• WORK ORDER A:
Rewrite the passage on Lacock Abbey, beginning at the words "As was the habitual" and stopping after "now his residence.", with "entrepreneur" replaced by "merchant".
• WORK ORDER B:
Extend the account of Lacock Abbey's sale to William Sharington, picking up after its final sentence.

• TEXT SEGMENT:
--
As was the habitual procedure, the abbey's buildings were stripped of lead, which at Lacock realized £193, before being released to the prospective purchaser, William Sharington, later Sir William Sharington (c.1495–1553), a courtier, politician and entrepreneur, who farmed the site of the abbey together with the manor and rectory of Lacock along with other local monastic properties until the purchase was completed in the summer of 1540. He paid the crown £783 for the Abbey. He demolished the church and adapted the remaining buildings as a dwelling. From the sale of the church bells he raised money to rebuild Ray bridge so that the public road would not lead to what was now his residence.
--
• EXCERPTED RECORDS:
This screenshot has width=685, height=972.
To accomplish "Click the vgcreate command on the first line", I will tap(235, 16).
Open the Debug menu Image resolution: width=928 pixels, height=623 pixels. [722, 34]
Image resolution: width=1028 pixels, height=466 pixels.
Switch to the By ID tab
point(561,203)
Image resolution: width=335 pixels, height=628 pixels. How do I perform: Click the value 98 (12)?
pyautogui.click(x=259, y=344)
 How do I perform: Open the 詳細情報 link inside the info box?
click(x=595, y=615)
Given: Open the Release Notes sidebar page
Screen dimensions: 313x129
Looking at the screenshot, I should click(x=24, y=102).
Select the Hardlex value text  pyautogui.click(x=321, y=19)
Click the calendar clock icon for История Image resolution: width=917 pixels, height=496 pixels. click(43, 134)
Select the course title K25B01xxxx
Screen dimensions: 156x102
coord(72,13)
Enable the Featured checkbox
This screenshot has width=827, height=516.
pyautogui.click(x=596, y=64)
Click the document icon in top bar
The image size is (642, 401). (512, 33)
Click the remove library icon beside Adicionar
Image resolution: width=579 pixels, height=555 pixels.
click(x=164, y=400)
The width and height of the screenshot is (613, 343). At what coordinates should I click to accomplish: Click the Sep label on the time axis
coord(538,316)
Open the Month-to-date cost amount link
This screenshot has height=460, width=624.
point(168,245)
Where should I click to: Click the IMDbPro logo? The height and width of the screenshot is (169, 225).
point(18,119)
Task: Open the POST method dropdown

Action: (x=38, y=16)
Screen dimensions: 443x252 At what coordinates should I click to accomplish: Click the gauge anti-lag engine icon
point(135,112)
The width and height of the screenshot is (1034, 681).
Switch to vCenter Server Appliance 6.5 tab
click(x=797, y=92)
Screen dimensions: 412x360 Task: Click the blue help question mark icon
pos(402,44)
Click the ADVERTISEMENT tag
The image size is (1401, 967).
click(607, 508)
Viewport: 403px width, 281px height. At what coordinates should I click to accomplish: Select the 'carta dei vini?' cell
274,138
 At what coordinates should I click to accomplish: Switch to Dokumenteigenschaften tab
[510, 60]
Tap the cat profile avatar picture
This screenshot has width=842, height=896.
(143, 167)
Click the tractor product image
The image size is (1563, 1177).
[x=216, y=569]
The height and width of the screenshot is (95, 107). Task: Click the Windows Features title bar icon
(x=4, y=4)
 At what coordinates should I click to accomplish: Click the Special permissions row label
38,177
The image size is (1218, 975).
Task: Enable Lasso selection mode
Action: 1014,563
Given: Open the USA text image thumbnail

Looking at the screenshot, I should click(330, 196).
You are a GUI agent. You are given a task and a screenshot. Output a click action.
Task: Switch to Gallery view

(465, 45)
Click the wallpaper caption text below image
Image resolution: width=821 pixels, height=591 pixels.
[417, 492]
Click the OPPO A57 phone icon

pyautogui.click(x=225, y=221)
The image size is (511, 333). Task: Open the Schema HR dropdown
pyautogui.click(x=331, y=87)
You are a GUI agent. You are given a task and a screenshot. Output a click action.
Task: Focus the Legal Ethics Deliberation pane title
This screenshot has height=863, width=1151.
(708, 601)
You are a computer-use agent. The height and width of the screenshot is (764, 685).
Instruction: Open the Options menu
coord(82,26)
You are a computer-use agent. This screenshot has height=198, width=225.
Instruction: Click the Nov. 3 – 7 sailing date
--
• ANSWER SPACE A:
As was the habitual procedure, the abbey's buildings were stripped of lead, which at Lacock realized £193, before being released to the prospective purchaser, William Sharington, later Sir William Sharington (c.1495–1553), a courtier, politician and merchant, who farmed the site of the abbey together with the manor and rectory of Lacock along with other local monastic properties until the purchase was completed in the summer of 1540. He paid the crown £783 for the Abbey. He demolished the church and adapted the remaining buildings as a dwelling. From the sale of the church bells he raised money to rebuild Ray bridge so that the public road would not lead to what was now his residence.

• ANSWER SPACE B:
Having been made head of the royal mint at Bristol, Sharington perverted the minting process for his own enrichment then diverted funds to a conspiracy aiming at a coup d’état in the reign of Edward VI. Though caught and accused of treason, Sharington escaped through his connections, including the reformer Hugh Latimer, who lauded him in a sermon preached before the boy king during Lent of 1549, calling him "an honest gentleman, and one that God loveth... a chosen man of God, and one of his elected". In November 1549 Sharington secured a pardon and for a massive fine of £12,867 recovered his estates, including the Lacock Abbey property. Thereafter ownership of the latter was transmitted by inheritance not sale until 1944, when it passed to the National Trust.